Goinfrerie de profits ? Oui, évidemment. Et au détriment de l'entreprise elle-même. On pourrait imaginer que les bénéfices servent à préparer l'après-pétrole. Il n'en est rien, les chiffres disponibles pour 2007 le confirment : le groupe n'affecte que 57 % de ses capacités de financement aux dépenses d'investissement net. L'autre moitié va aux versements de dividendes, c'est à dire aux actionnaires privés et aux dirigeants de Total, détenteurs de juteuses stock-options.
En 2008, les dépenses du groupe sur les énergies renouvelables ont représenté moins de 3% des profits. Plus fort encore, la diversification d'activités porte essentiellement sur la filière nucléaire, un marché dans lequel Total rêve de prendre pied. Beaucoup plus rentable de pénétrer la chasse gardée d'Areva que d'investir dans la recherche pour les énergies renouvelables. Total, entreprise aussi verte que ses publicités le laissent suggérer ? En rêve oui. En vérité beaucoup moins.
Il y a enfin un argument asséné ces derniers jours, dont il faut sans relâche nuancer la portée : la sur-capacité en matière de raffinage, qui plomberait les marges de Total dans des proportions insoutenables (100 millions d'euros en France, 150 millions à l'échelle européenne). Ces chiffres sont peut-être justes. Mais difficile alors d'expliquer la décision de dépenser 7 milliards d'euros dans une usine de raffinage en Arabie Saoudite...
Ils sont surtout très partiels.

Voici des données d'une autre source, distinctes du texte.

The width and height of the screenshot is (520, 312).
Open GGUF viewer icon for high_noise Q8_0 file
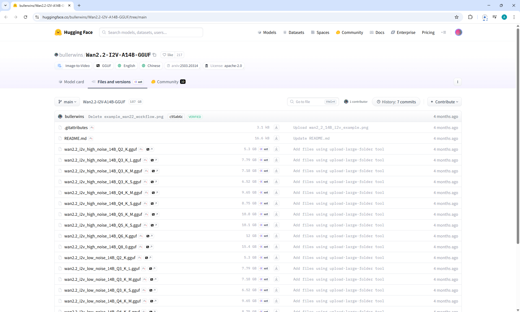(149, 247)
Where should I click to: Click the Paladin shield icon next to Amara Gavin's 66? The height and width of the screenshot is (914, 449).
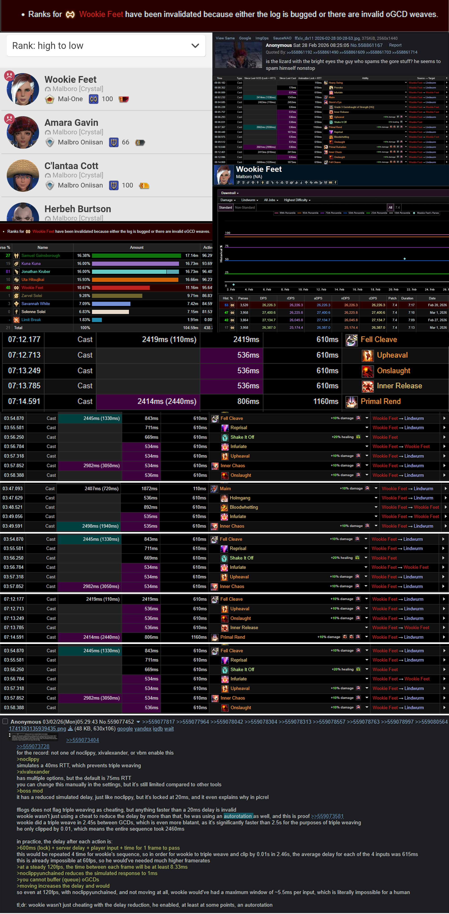pyautogui.click(x=114, y=142)
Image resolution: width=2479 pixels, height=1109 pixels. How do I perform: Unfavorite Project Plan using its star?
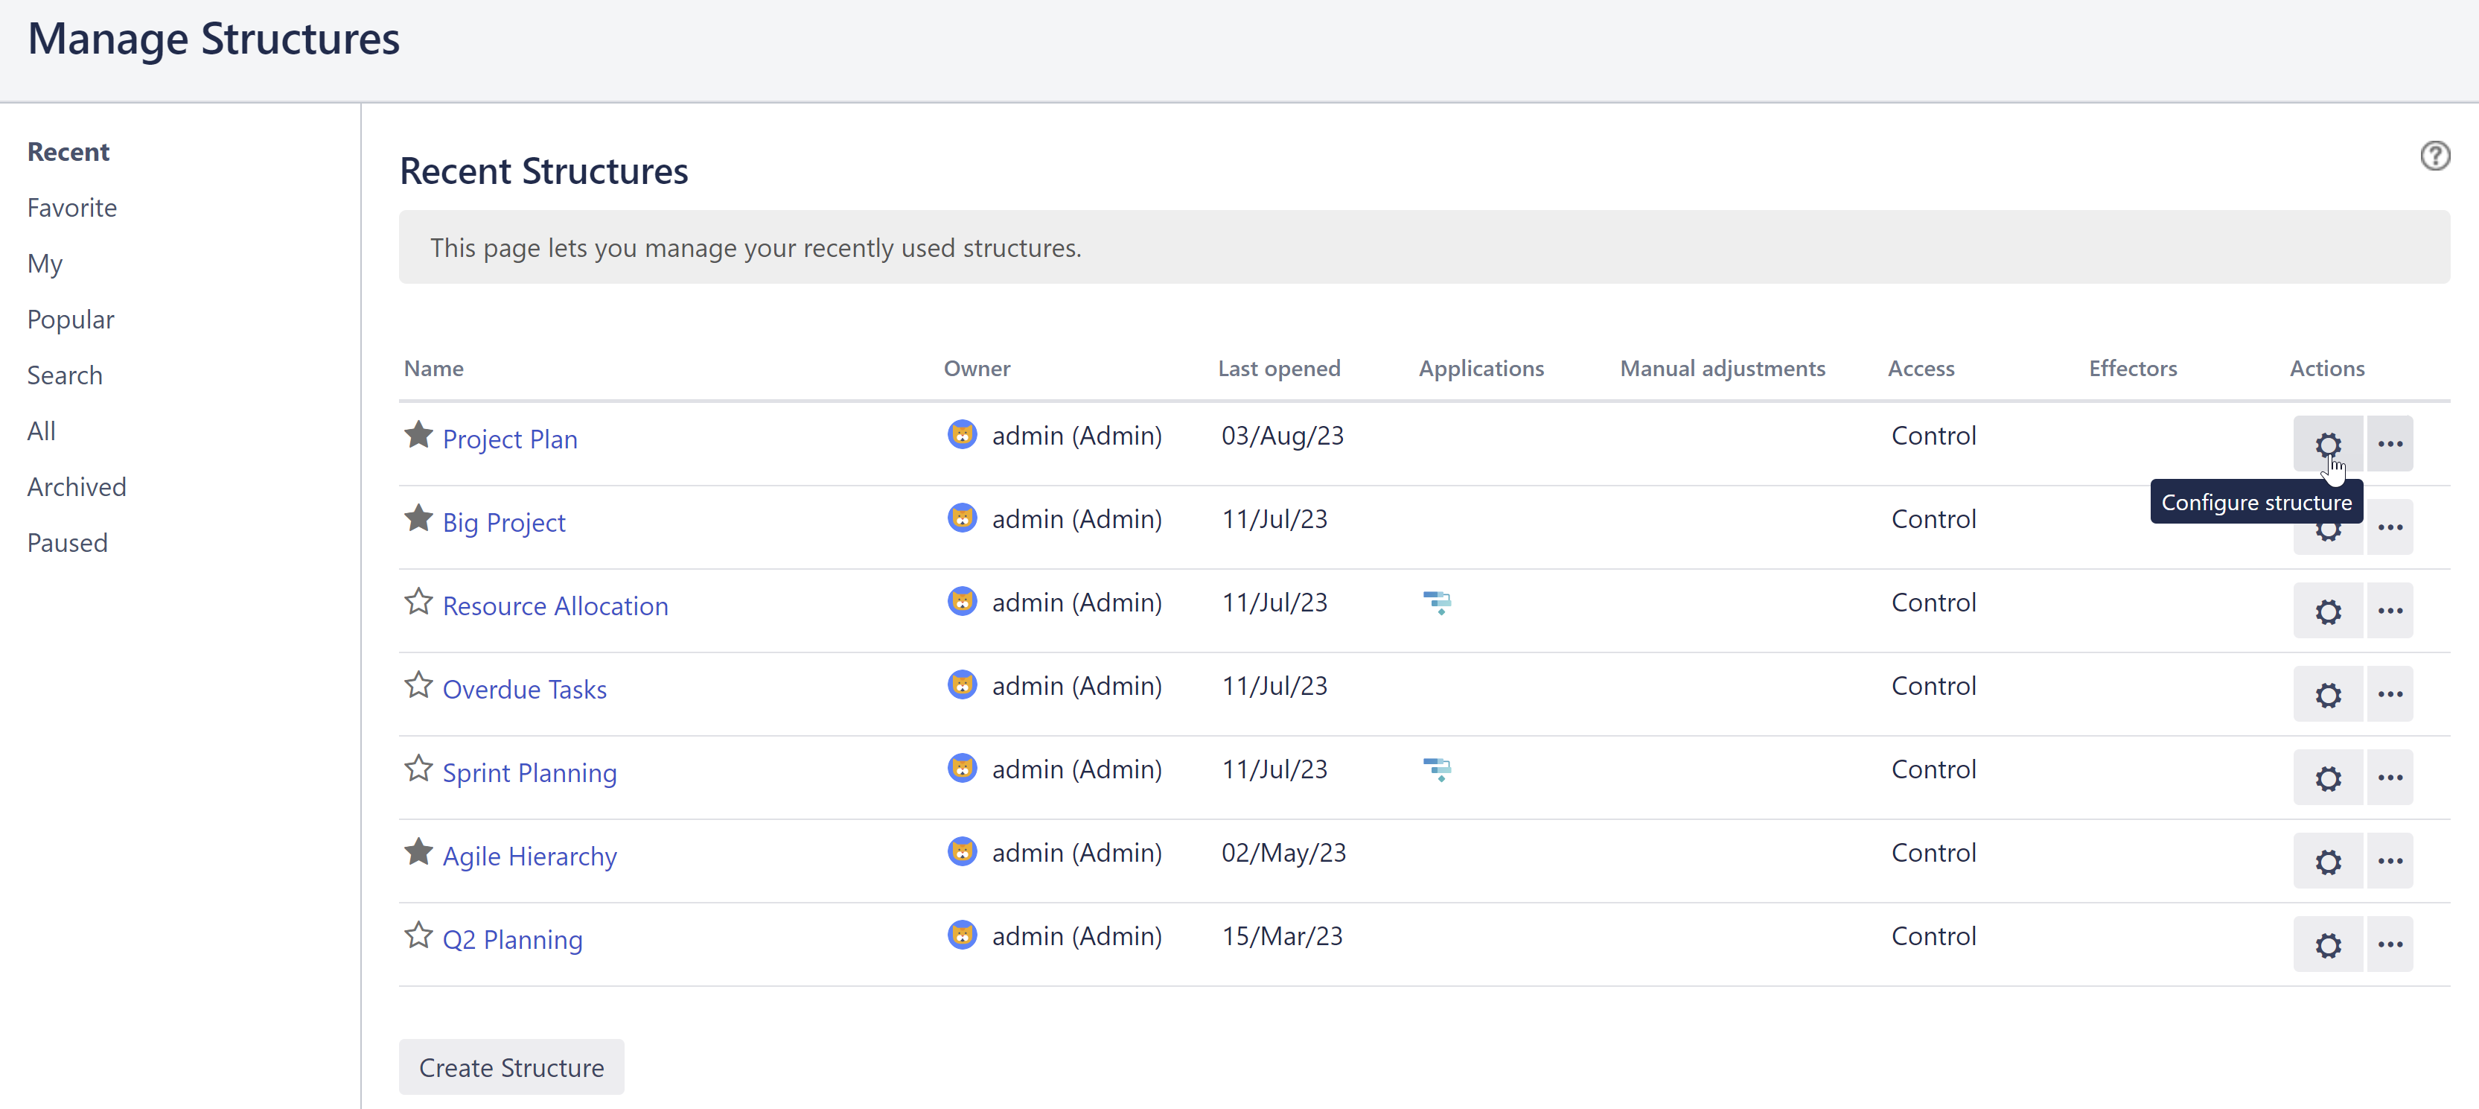point(419,435)
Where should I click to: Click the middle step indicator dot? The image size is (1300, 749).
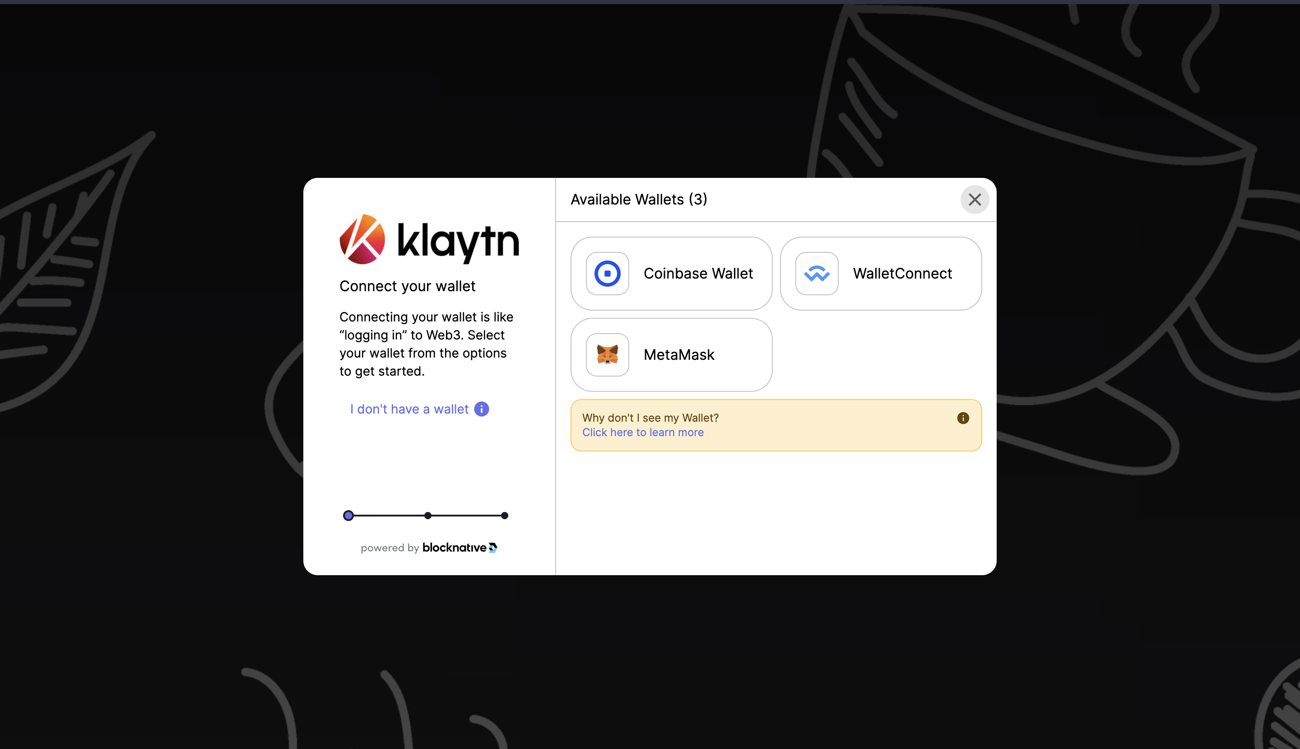click(428, 515)
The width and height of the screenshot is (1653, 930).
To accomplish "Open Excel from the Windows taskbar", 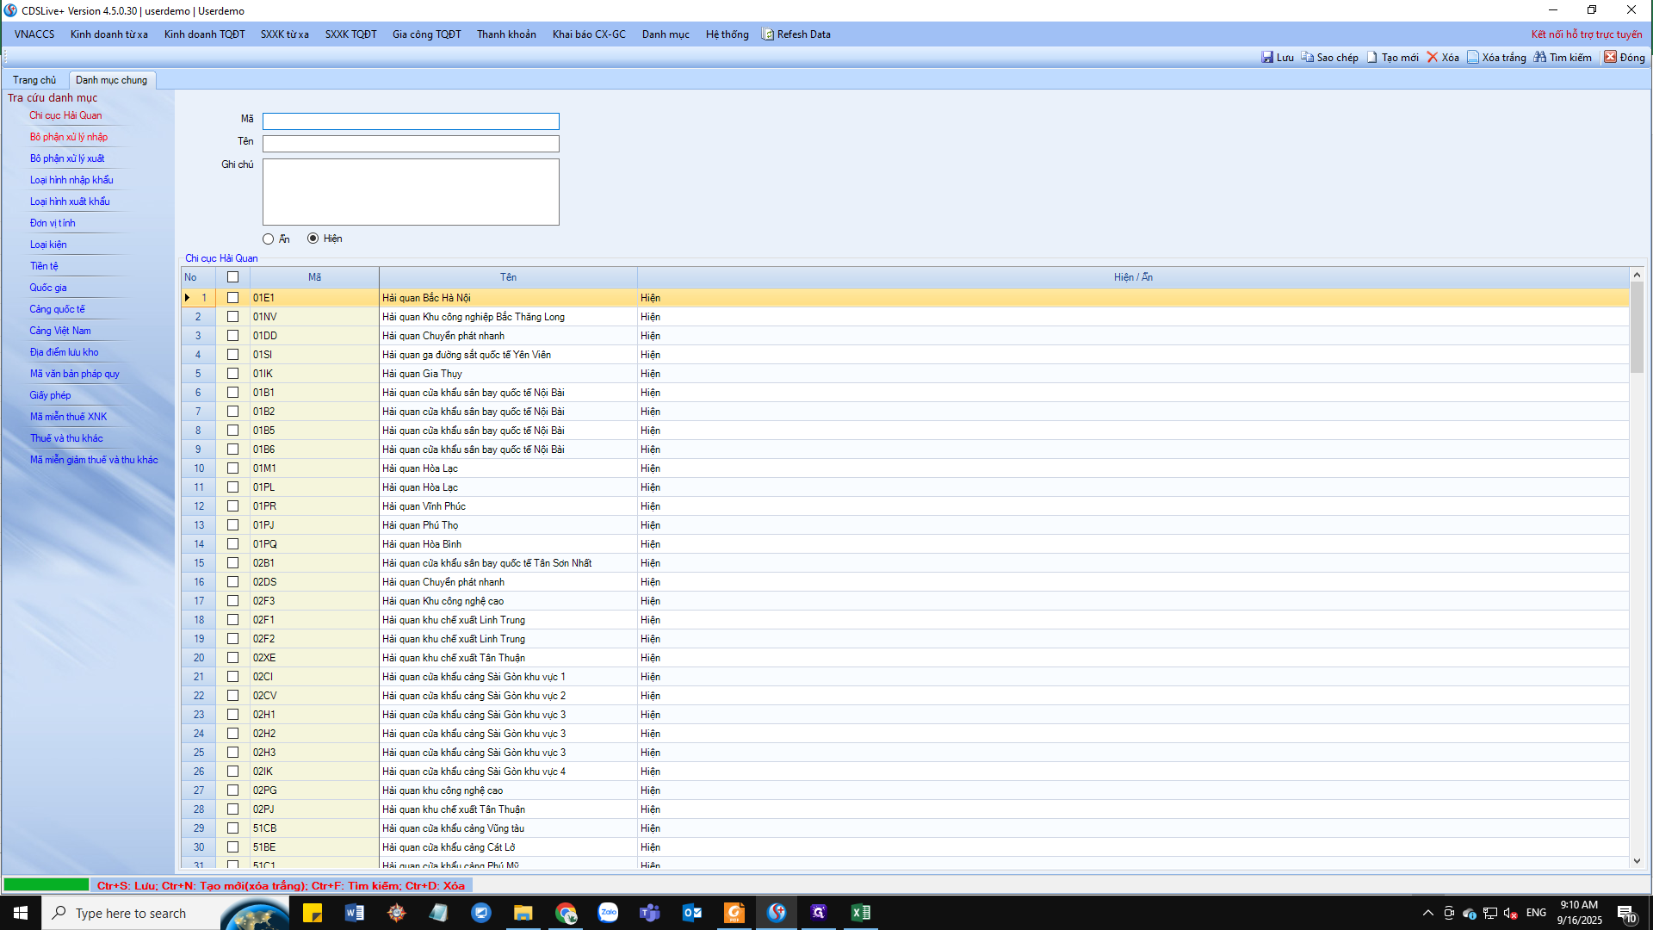I will 860,913.
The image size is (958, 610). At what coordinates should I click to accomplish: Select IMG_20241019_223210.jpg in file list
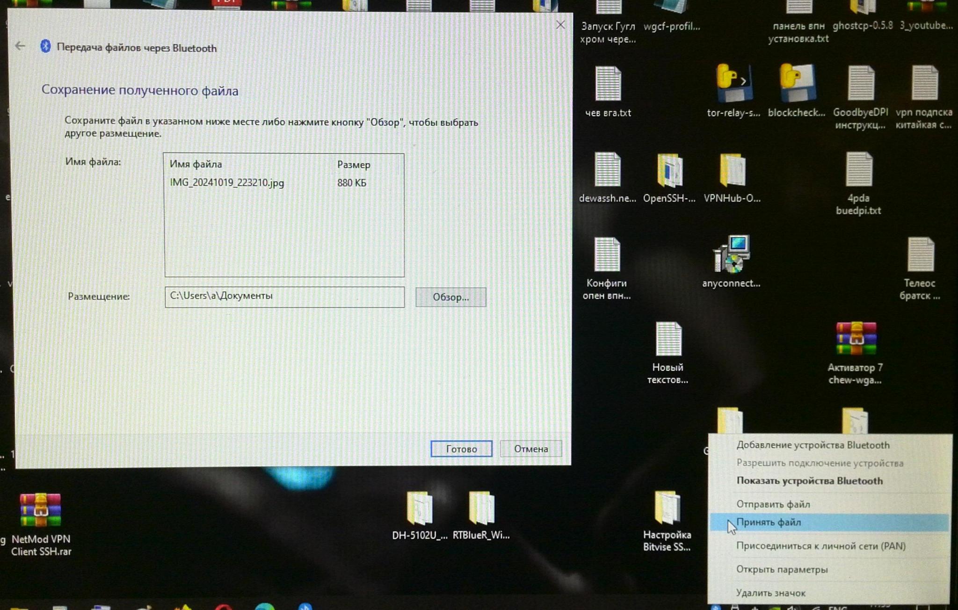point(227,183)
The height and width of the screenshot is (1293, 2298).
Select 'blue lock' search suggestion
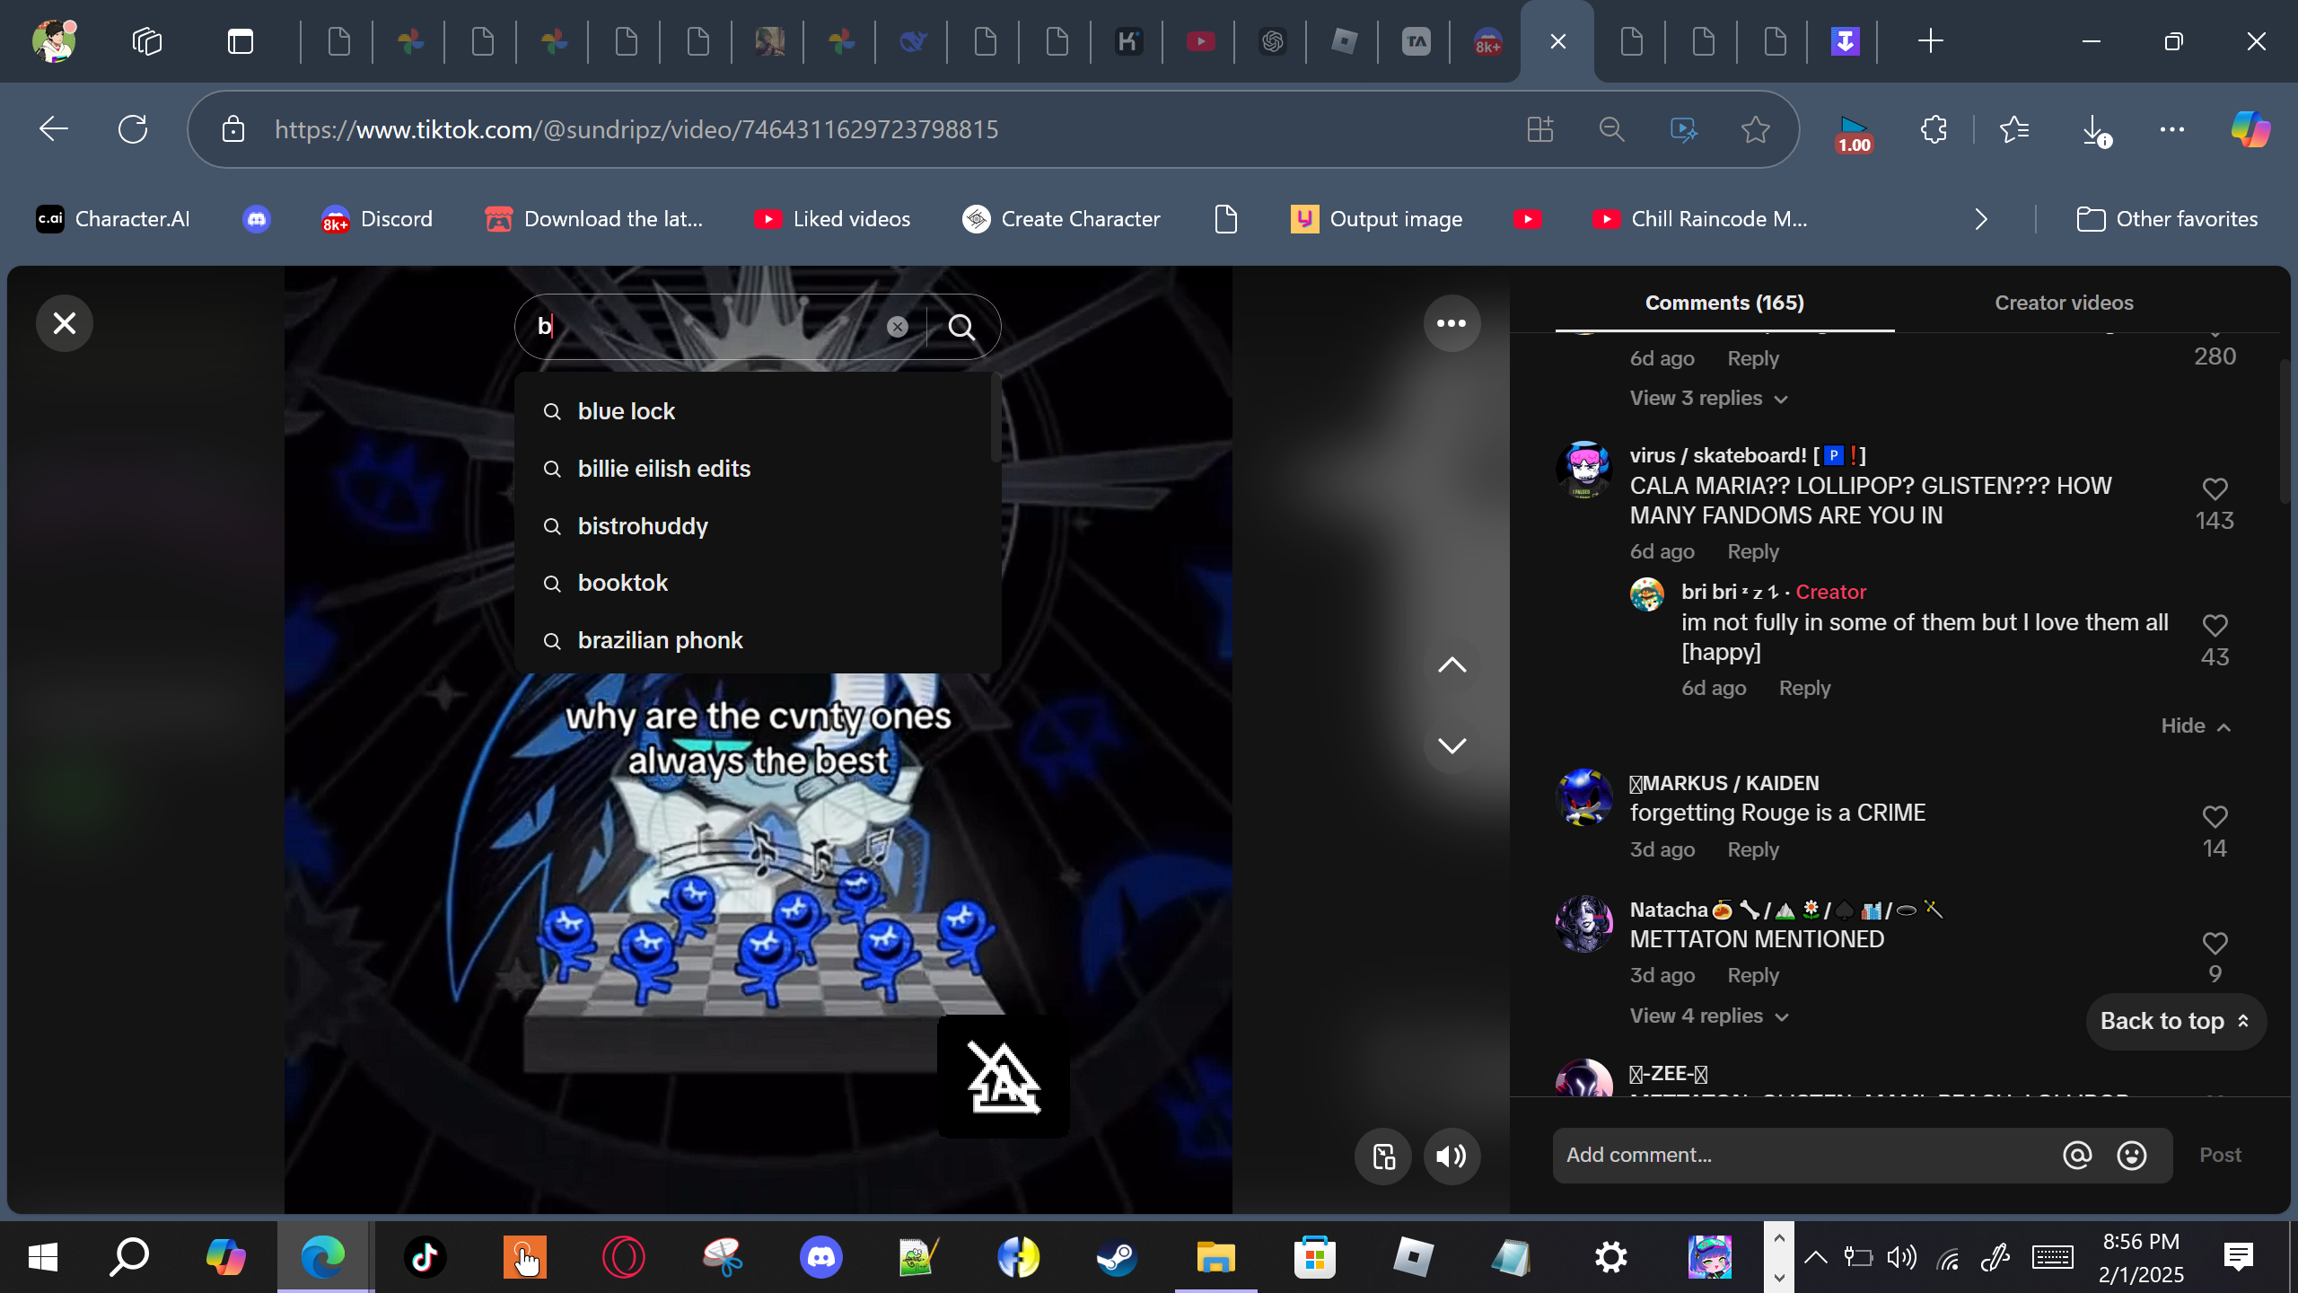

A notre connaissance, personne n'a mentionné l'étude publiée par l'UFC Que-Choisir au mois de février 2009, rappelant l'augmentation vertigineuses des profits de Total sur... le raffinage du diesel. S'il semble bien que le raffinage de l'essence soit en sur-capacité, il n'en est rien pour le gazole, le fioul et le carburant aérien. Soyons clairs : Total exerce une forme de pénurie sur ces marchés, au détriment du prix à la pompe et de professionnels en péril, à l'image des pêcheurs.
Alors oui, la fermeture de raffineries peut et doit être évitée. En mars 2007, Total inaugurait sur le site du Havre un « hydrocraqueur de distillats » capable entre autre de produire un gazole moins polluant. Un « must » dit-on. Pourtant, l'insuffisant raffinage de diesel propre demeure et ce, structurellement. A Total de prendre désormais ses responsabilités et d'investir dans les énergies de demain. Au gouvernement de faire preuve d'une fermeté qui ne soit ni de façade, ni de circonstances. A défaut, l'idée d'un prélèvement citoyen frappant les superprofits du groupe s'imposera plus que jamais./.